OK, but diff3 is not always just merge minus some stuff.

It would be nice if it was, which is what triggered the proposal of
zdiff3:

https://lore.kernel.org/git/20130306150548.GC15375@pengutronix.de/
Johannes Sixt June 11, 2021, 4:41 p.m. UTC | #23
Am 11.06.21 um 13:51 schrieb Sergey Organov:
> I don't get it. Once you have diff3 output, and you want something
> simpler, you just kill the inner section, right? RCS merge output style
> is simply inferior.

There is an important case where RCS style is not inferior: When the base is

 123456

then our side makes it

 12ABC56

and their side makes it

 12AXC56

then diff3 must display the conflict as

 12<ABC|34=AXC>56

to be technically correct. RCS style can coalesce A and C outside of the
conflict and display it as

 12A<B=X>C34

and *that* is the helpful part of this simpler style. You encounter
these kinds of conflicts *a lot* when you juggle fixups in a rebase
--interactive session.

The thread mentioned earlier upthread explores whether diff3 can do a
similar simplification.

-- Hannes
Johannes Sixt June 11, 2021, 4:53 p.m. UTC | #24
Am 11.06.21 um 16:25 schrieb Felipe Contreras:
> Personally I have never experienced what you posted, so maybe there's
> something else happening behind the scenes.

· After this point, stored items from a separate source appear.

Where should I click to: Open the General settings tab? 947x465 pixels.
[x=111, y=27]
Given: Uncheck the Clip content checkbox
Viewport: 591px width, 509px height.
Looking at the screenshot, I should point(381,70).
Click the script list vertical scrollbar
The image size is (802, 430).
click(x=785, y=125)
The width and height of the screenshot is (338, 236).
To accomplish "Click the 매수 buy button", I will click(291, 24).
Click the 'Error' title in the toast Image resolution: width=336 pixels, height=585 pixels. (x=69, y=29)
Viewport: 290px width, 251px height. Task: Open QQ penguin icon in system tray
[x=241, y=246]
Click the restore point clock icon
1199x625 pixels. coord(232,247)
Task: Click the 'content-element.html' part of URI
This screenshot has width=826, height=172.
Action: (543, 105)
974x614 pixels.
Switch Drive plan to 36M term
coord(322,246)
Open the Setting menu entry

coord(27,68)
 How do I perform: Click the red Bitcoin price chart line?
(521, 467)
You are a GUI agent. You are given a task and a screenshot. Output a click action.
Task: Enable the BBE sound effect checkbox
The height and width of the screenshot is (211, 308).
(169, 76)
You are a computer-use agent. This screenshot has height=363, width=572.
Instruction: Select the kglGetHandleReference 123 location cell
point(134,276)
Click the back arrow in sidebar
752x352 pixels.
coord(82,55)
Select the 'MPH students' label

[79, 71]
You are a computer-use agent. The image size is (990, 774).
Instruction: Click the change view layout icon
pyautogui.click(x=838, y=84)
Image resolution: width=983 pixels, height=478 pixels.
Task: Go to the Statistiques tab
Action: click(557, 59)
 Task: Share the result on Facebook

I have to do a lot of criss-cross merges lately.

> Maybe merge-ort changed something.

It produces the same result.

-- Hannes
Felipe Contreras June 11, 2021, 5:21 p.m. UTC | #25
Johannes Sixt wrote:
> then diff3 must display the conflict as
> 
>  12<ABC|34=AXC>56
> 
> to be technically correct. RCS style can coalesce A and C outside of the
> conflict and display it as
> 
>  12A<B=X>C34
> 
> and *that* is the helpful part of this simpler style.

I have trouble translating the above to what I'm familiar with in my
mind, so...

diff2:

  1
  2
  A
  <<<<<<< l
  B
  =======
  X
  >>>>>>> r
  C
  5
  6

diff3:

  1
  2
  <<<<<<< l
  A
  B
  C
  ||||||| b
  3
  4
  =======
  A
  X
  C
  >>>>>>> r
  5
  6

I personally don't mind at all having a few extra lines in order to
visualize what actually happened.

But of course there's zdiff3:

  1
  2
  A
  <<<<<<< l
  B
  ||||||| b
  3
  4
  =======
  X
  >>>>>>> r
  C
  5
  6

Which is the best of both worlds, even if not technically accurate.

Cheers.
Felipe Contreras June 11, 2021, 5:32 p.m. UTC | #26
Elijah Newren wrote:
> On Fri, Jun 11, 2021 at 7:25 AM Felipe Contreras <felipe.contreras@gmail.com>
> wrote:

> > Personally I have never experienced what you posted, so maybe there's
> > something else happening behind the scenes.
> >
> > Maybe merge-ort changed something.
> 
> merge-ort made no changes relative to content merges or choice of merge
> bases.  (In fact, merge ort doesn't even handle content merges; that's the
> xdiff layer.)  Even if merge-ort had made changes in this area, merge-ort
> is not the default and I didn't see the necessary config tweaks in your
> list of config options.  (I would have recommended against people using
> merge ort until 7bec8e7fa6 ("Merge branch 'en/ort-readiness'", 2021-04-16),
> which only made it into a release last week with 2.32.  I probably won't be
> recommending it as the default at least until the optimization work is
> merged and it's hard to predict how many more months that will take.)

Indeed, I tested on v2.25 and found the same output.

I thought of merge-ort because 1) I've never seen such kind of output
before, and 2) grepping the code I thought I saw merge-ort being the
default of something, but now I seem to be unable to find where.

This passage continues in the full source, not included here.